## EXERCISE
Reproduce exactly the lines below, from the first through the one containing "Click the 桑顿新能源", and nothing more.

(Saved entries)

═══

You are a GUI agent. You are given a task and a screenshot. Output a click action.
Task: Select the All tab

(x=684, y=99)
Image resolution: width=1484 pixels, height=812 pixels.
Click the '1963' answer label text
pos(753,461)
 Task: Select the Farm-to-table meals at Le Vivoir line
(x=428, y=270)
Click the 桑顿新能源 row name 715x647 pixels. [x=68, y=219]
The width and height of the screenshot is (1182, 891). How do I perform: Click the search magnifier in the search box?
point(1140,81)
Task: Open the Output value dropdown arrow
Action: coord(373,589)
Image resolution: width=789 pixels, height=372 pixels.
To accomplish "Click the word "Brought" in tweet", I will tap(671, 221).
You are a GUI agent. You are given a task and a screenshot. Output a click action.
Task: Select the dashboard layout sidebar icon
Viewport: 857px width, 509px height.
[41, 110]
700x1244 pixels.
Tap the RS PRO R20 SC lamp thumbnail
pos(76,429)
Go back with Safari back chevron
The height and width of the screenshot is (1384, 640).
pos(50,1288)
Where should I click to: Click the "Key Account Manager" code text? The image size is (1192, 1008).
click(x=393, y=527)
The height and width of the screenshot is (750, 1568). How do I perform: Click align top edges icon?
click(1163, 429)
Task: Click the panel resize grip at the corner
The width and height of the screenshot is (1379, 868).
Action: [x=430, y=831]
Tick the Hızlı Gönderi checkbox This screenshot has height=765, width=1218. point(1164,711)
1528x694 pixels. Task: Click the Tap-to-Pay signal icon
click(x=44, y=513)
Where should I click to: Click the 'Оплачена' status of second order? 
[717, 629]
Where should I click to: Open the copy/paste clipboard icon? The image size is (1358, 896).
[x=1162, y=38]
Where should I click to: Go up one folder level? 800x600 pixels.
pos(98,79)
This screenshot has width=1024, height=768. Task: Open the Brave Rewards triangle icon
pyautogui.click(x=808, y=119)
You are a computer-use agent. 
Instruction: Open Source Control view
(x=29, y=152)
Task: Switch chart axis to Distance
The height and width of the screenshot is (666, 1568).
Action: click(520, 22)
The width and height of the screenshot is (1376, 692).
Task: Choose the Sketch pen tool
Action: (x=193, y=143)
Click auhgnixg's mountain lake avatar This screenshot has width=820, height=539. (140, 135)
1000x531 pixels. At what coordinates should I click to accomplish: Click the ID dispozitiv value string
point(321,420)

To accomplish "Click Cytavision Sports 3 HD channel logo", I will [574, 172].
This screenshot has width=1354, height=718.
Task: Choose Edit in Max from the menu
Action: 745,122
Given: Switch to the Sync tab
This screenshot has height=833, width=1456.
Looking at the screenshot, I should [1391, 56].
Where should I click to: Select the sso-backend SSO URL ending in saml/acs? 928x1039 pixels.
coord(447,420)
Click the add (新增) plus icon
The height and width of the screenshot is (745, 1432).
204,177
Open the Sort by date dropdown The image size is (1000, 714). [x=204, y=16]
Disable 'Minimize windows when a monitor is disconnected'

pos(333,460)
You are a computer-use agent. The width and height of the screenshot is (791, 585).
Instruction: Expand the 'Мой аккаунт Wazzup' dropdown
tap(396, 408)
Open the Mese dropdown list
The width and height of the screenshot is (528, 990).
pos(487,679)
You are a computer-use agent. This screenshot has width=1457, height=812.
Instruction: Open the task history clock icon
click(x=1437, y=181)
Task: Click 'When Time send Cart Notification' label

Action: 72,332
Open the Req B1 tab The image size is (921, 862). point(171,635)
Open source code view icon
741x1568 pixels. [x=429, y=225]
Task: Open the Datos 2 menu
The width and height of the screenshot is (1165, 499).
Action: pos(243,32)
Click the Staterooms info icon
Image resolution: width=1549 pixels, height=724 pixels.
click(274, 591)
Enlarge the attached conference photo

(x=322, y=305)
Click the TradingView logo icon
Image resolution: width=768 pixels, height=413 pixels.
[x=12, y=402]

═══

## OUTPUT FOR THIS EXERCISE
You are a GUI agent. You are given a task and a screenshot. Output a click action.
Task: Select the All tab

(x=684, y=99)
Image resolution: width=1484 pixels, height=812 pixels.
Click the '1963' answer label text
pos(753,461)
 Task: Select the Farm-to-table meals at Le Vivoir line
(x=428, y=270)
Click the 桑顿新能源 row name 715x647 pixels. [x=68, y=219]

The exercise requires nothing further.